Today I went
for a run and the rest of the day kept the same pace. Slow, because I’m either
adjusting to the rhythm of life here or I ran out all my energy first thing. Yet fast because time passes whether we will it to or not. I walked to
school in a cloud, not a metaphoric one, but quite literally a cloud, which
made me smile. Since I got here almost 2 weeks ago, I haven’t smiled as much as
I used to, I haven’t laughed or felt on top of the world like I’d like to or
even how I was just 3 short weeks ago. I’ve
had many thoughts. There are moments in time during the day that I feel
confident and ready to take on the challenges ahead, whatever they are, I’m not
afraid. I’ve been through rough times, in fact as a team leader it was almost
intrinsic in the job description to be lonely and do things your team didn’t
always like you for, but I survived! This is supposed to be fun and I’m all
about having fun. Then I have moments where I just want to stop talking and cry
because speaking Spanish is like lifting heavy weights from the back of my
throat that are tied to synapses in my brain. Words fall out of my mouth
awkwardly, every syllable is wrong, every word is a raised eyebrow and I just
don’t understand how after three months I can feel this inadequate. I lose
patience with myself, assuming that others are wishing for me to be better or
just stop talking all together just as badly as I want to be better.

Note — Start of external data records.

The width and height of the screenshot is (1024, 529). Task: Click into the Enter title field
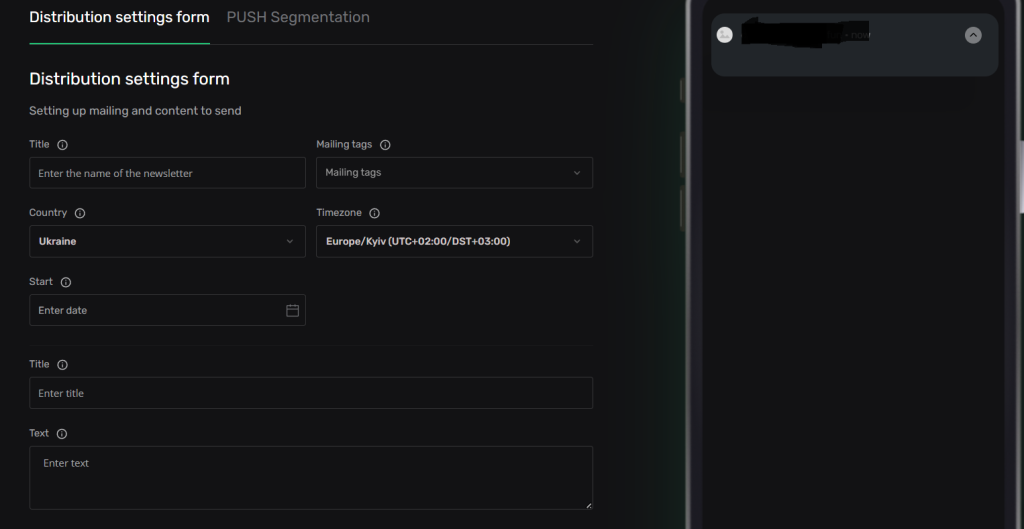[x=310, y=393]
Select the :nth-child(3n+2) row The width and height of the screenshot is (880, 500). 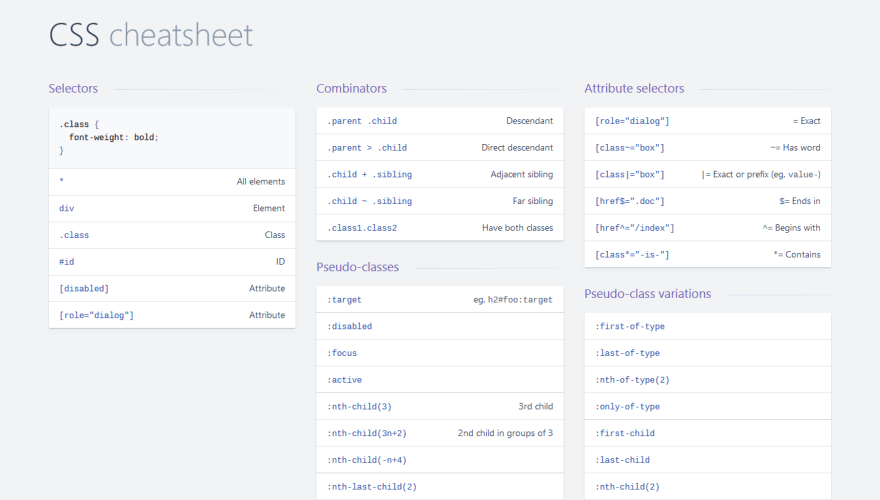click(x=439, y=433)
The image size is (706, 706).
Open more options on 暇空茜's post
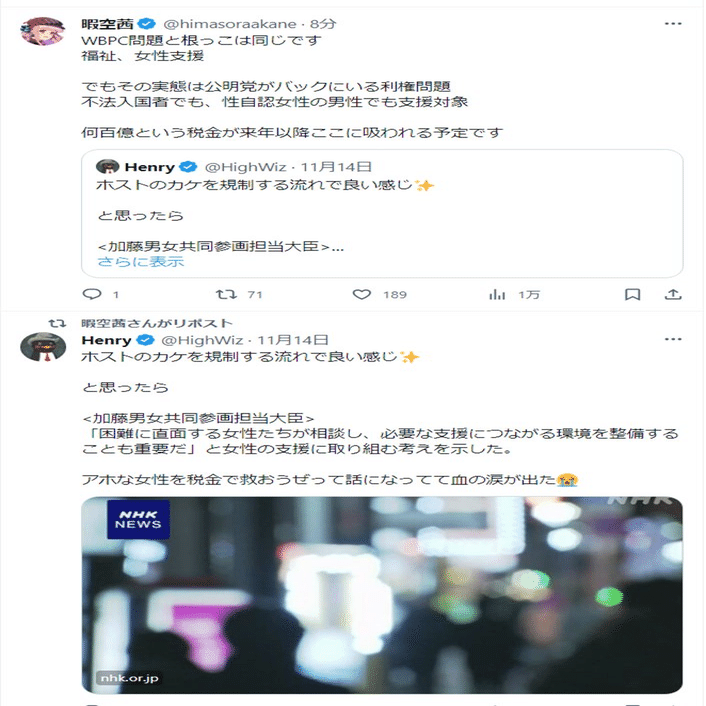tap(673, 23)
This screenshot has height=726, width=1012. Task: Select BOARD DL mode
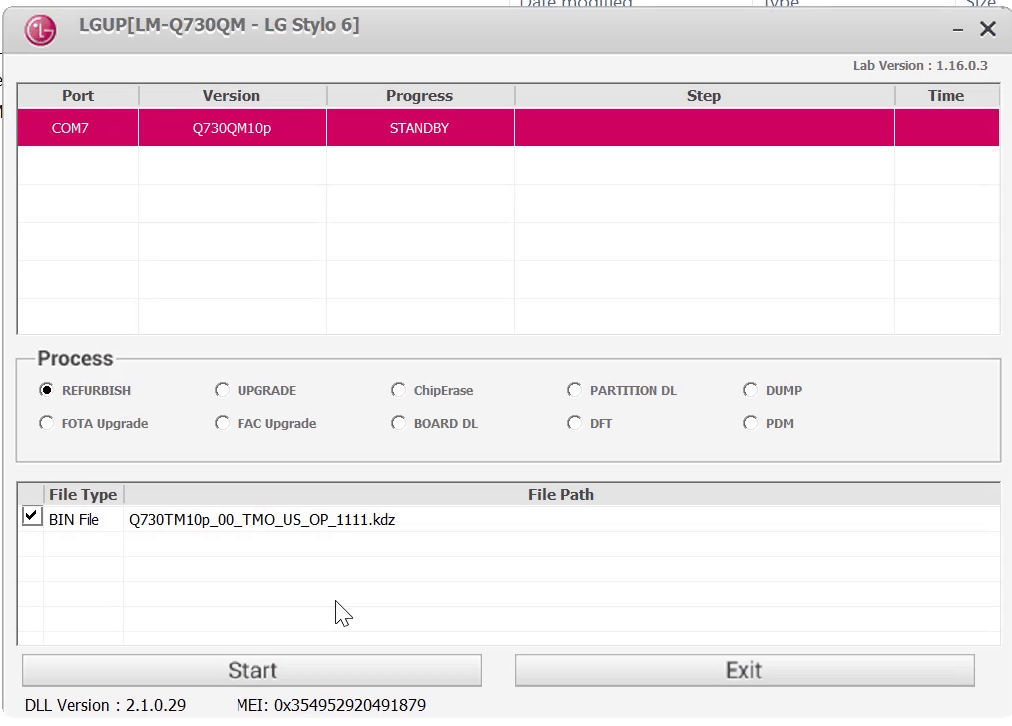(x=398, y=422)
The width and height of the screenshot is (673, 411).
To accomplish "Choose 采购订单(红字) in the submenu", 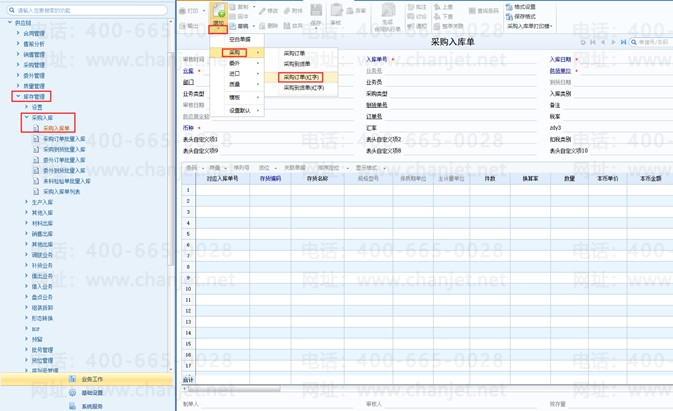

I give up.
My brain feels swollen with effort but really I’ve done nothing but say things
wrong all day long. Today I hate Spanish. Today I sat in a chair and at the
brink of tears because I just don’t get it and sometimes, it feels like
drowning.
Today I made a list of things to do, which I realized was approaching dangerous
after my 5th item, I knew I was asking too much of myself. Sure
enough one or two items were completed. I can feel good also knowing the ladies
that work at the school invited me to come in early to help; at least they are
putting me to work. Trying to explain my purpose in English is hard enough,
considering I’m not really sure what the hell that is anymore. I had an idea at
one point didn’t I? I’m here for the kids...no it's not just that. I’m here to make
a difference…that’s not good enough. I have things I’d like to do, visions of
what me working here looks like, girls empowerment groups, boys empowerment
groups, classes on sexuality, team work, tolerance, decision making, fun, man
these kids are going to love me! Right? Sure. So far I’ve poorly articulated my
ultimate objective to work with youth (super specific) while in the meantime
I’ll be around to help with whatever (also really specific) and ask strangers questions regarding the issues
their community faces (not intrusive at all). Taking my ability out of the
picture, when can I start saying what it is I want to do without interfering
with a genuine community analysis? First, when will people start inviting me to
chat? Don’t they know I’m a good listener and I love coffee? No, I suppose not.
Slow and steady, poco a poco, and everything in its own time. Nothing I knew
that worked well came easy or overnight. I suppose this is no exception. For
now I’ll stick to filling my calendar with things to do, sand desks, attend
charlas, help at Día de los Adultos Mayores, read Spanish, breathe, eat, sleep,
read English, run, walk, listen, talk.